The tour arrived in the Grand Duchy of Luxembourg around lunch time, with a brief tour provided before an arranged lunch or the opportunity to find your own alternative eating arrangement. The tour covered the basics of Luxembourg City, the likely named capital of the Grand Duchy, with some interesting tidbits worth taking away. For example, the vast majority of the population of Luxembourg are Catholic, followed by Protestant and Jewish in the minority. Luxembourg has a high income economy and is well known for its banks, which appear to be on every street corner, and if not the street corner then every other building along the street. Allegedly one in twenty of the population of Luxembourg is in someway employed by a banking institution. Apparently, it takes five years to become a citizen of Luxembourg, with one of the first requirements employment within the Grand Duchy. If you are to become a citizen the Grand Duke himself is require to provide you with permission.
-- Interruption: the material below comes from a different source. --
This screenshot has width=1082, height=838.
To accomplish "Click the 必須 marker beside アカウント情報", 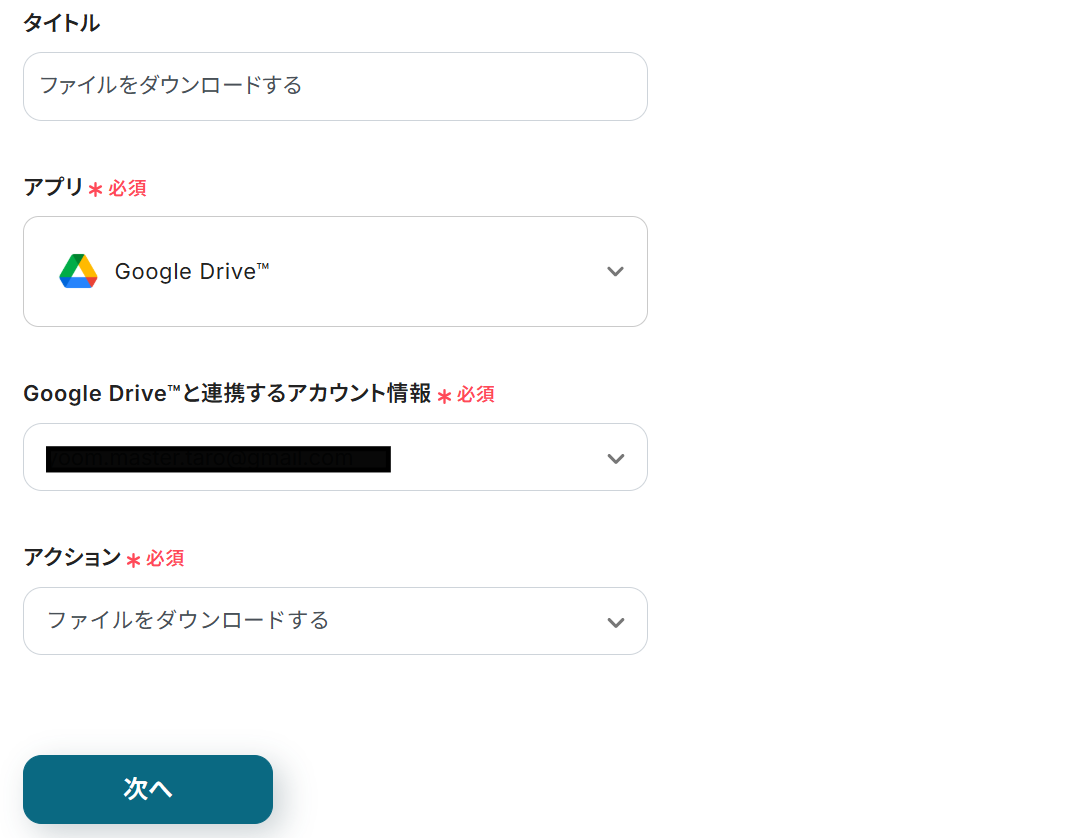I will coord(475,395).
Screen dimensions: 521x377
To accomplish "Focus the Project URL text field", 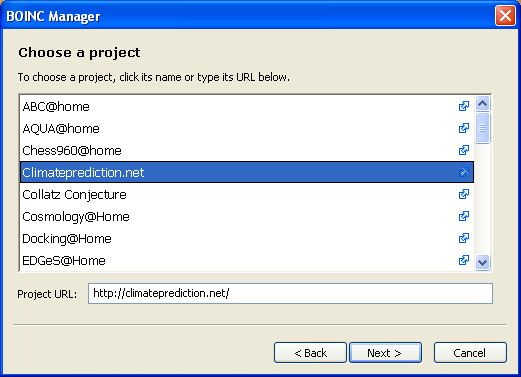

There really isn’t much to do in Luxembourg, especially on the weekends when most stores and all of the banks are closed. Tourist locations such as the town square will have a selection of eateries that may be open for the tourist trade. However, the view of the valley gardens is spectacular, and while shops may not be open all that is needed is a pair of walking shoes, a picnic blanket and a good book. The city is divided in two, with the older town on one side and the newer EU buildings on the other. Either side is linked together by a series of bridges with a valley full of green space in between, a truly unique experience and a welcome change to the traditional set up of European cities.